**EXERCISE OBJECTIVE**
Only a verbatim restatement of the lines from the one with "Given: Click the red audio level histogram" through the end of the listing below is wanted. Pictures should be left out.

── DATA EXTRACTS

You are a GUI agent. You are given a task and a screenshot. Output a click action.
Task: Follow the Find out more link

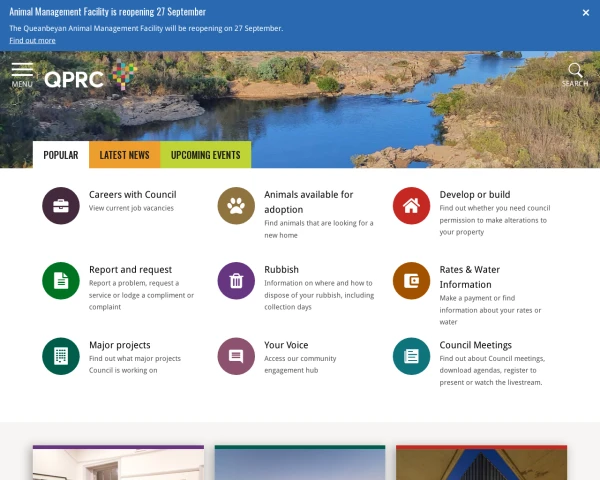coord(32,40)
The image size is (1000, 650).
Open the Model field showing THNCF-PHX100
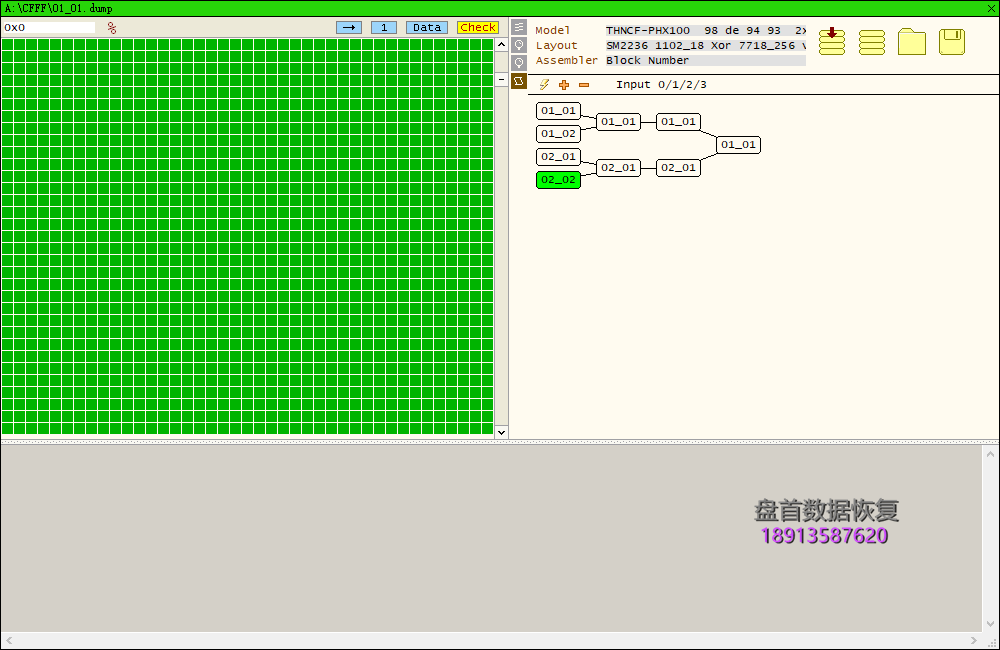click(x=700, y=30)
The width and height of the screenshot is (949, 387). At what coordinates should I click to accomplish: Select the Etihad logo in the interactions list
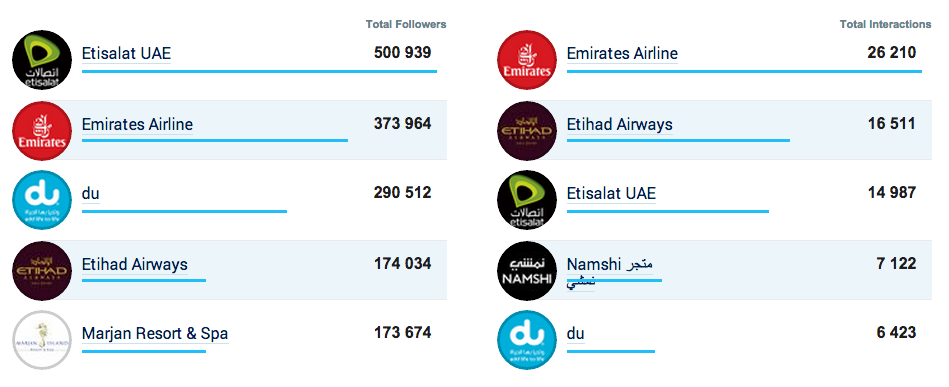(527, 131)
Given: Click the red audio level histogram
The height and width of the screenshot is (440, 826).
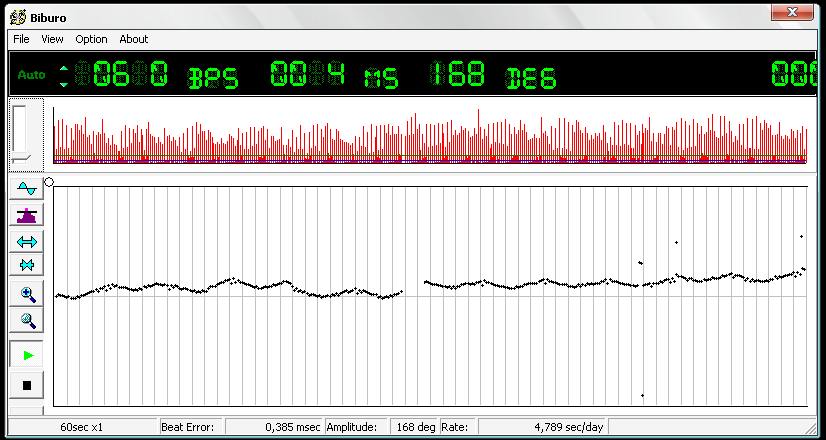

────

**EXERCISE ANSWER**
Given: Click the red audio level histogram
The height and width of the screenshot is (440, 826).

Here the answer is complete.